Furthermore, the muscle and the dermis of the brow may be suspended to the periosteum superolaterally with several 3-0 nylon sutures, especially in particularly heavy brows.
Remove the Telfa dressing on day 3 and remove the sutures on day 5 or 6. After skin removal, place further Steri-Strips for another 9 days.
The brow position may appear overcompensated in the early postoperative period; this is not unusual. Relaxation of the brow is expected, although to a lesser degree than is seen with coronal or endoscopic brow lifts.
The authors generally observe patients every 3 months after all the sutures have been removed and healing is complete.
A variety of complications may occur after a mid forehead lift.
A postoperative hematoma requires immediate drainage. As the lower forehead flap is a skin flap, necrosis may occur if the hematoma is not drained judiciously.
Facial nerve injury
If the incision is carried laterally and deep dissection is performed, the surgeon risks injuring the frontal branch of the facial nerve. Usually, the paresis is temporary and is a result of edema and tension. However, injudicious use of bipolar cautery can result in thermal nerve injury.

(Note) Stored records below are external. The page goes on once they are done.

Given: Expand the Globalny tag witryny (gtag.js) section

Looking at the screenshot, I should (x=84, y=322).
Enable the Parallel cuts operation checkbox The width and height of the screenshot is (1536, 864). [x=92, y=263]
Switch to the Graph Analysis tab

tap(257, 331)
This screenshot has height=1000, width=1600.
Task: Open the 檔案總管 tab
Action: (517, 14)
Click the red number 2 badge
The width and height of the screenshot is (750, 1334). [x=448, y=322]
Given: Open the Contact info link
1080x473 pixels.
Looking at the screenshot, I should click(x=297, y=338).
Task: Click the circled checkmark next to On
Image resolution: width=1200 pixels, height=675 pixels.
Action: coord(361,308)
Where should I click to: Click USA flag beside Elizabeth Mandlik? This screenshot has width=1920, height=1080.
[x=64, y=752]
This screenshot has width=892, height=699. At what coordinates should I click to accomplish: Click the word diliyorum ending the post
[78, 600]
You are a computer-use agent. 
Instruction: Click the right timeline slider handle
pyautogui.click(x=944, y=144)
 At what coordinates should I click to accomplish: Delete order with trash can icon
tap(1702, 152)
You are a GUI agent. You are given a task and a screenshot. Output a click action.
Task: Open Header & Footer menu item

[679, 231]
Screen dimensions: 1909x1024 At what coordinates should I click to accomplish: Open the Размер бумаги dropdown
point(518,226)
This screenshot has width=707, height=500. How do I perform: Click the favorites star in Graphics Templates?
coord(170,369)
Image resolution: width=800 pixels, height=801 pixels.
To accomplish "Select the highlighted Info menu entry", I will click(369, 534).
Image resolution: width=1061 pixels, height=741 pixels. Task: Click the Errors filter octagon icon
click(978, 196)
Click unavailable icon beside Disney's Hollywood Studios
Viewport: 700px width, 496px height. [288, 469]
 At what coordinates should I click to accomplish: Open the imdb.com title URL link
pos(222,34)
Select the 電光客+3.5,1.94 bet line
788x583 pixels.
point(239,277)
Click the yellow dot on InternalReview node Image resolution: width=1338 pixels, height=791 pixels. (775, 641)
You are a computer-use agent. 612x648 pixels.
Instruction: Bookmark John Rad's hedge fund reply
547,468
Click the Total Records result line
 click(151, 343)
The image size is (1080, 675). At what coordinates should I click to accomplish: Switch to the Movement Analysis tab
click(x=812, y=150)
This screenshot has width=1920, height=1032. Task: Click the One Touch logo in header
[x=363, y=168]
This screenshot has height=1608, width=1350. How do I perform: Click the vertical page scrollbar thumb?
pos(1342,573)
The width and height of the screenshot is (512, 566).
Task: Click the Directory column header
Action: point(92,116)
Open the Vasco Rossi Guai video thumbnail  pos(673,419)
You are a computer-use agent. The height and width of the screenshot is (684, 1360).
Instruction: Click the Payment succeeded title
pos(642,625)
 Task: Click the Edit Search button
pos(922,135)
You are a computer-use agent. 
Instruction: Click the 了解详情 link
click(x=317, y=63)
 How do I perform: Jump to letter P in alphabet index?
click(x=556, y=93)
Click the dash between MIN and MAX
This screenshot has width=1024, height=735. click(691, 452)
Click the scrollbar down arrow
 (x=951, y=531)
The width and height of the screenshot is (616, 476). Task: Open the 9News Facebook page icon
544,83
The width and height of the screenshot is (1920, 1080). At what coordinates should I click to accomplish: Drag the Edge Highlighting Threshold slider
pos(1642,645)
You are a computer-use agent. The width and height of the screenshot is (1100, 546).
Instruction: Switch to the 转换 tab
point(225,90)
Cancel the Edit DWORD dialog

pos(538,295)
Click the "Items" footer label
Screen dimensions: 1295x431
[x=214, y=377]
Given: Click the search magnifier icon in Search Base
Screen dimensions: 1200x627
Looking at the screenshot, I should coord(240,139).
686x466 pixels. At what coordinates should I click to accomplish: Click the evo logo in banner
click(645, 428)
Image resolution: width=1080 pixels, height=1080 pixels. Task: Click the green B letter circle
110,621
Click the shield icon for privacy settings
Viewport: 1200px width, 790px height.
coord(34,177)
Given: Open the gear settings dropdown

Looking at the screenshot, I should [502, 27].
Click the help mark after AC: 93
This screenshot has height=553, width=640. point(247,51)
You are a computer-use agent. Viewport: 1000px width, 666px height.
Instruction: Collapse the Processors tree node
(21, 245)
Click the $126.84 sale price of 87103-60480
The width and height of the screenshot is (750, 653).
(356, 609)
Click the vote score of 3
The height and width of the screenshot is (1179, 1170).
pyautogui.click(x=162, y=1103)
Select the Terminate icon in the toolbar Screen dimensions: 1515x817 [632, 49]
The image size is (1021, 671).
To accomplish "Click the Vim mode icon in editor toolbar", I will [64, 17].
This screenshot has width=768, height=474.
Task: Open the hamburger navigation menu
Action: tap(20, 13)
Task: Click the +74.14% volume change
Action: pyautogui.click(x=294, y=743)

Hypesthesia: Temporary hypesthesia in the distribution of the supraorbital nerves may occur but usually recovers within a few days. If the galea aponeurotica is entered in the dissection, a real risk of permanent forehead hypesthesia exists.
Paresthesia: Paresthesia is not uncommon in the postoperative period and may last several weeks.
Neuralgia: Injury to the supraorbital nerves can lead to neuralgia.
This is a common finding in the first few days following surgery.
Depressed or widened scar
Despite a meticulous closure, forehead scars are not entirely predictable. In patients with substantial solar elastosis, the scar may be hypopigmented; this is a particular problem in men. Thick sebaceous skin tends to scar and is best avoided in the mid forehead lift. Dermabrasion or carbon dioxide laser ablation at approximately 6-10 weeks helps with the final result. When different creases are used for the incisions on the right and left sides of the forehead, one scar may be more obvious than the other.
This is an inherent complication in all types of brow lifts. When a substantial difference exists in the preoperative height of the two sides, frequently a recurrence of the asymmetry is observed, albeit to a lesser degree. The authors' policy is to tell all patients with asymmetric brows that perfect symmetry cannot be achieved in the long term.
Abnormal soft tissue contours
If overzealous resection of the corrugator and procerus muscles is performed, localized soft tissue contour deformities may result. Indeed, when an aggressive degree of resection of these muscles is performed, the authors frequently replace the resected tissue with fat or fascial grafts. Insufficient care to the edges of the incision across the forehead can also lead to soft tissue contour abnormalities along the incision.
Most patients who undergo brow lifts also undergo some form of upper eyelid procedure. Postoperative lagophthalmos may occur in any of these patients, especially if the patient has lower eyelid laxity with or without retraction and inferior scleral show.
Outcome and Prognosis
Whereas the mid forehead brow lift was performed relatively frequently in men in the past, advances in endoscopic techniques have allowed minimal incision surgical correction of these patients while avoiding obvious mid forehead scars. When the patient is chosen carefully, the outcome can be very gratifying. As the lift is closer to the brow than with an endoscopic lift or a coronal lift, the degree of brow elevation and correction of asymmetry is more reliable. In addition, less chance of regression is present.
Future and Controversies
Occasionally, when the brow needs to be supported, physicians have used an internal browpexy approach, which, in the authors' hands, has yielded less than ideal results that are often transient.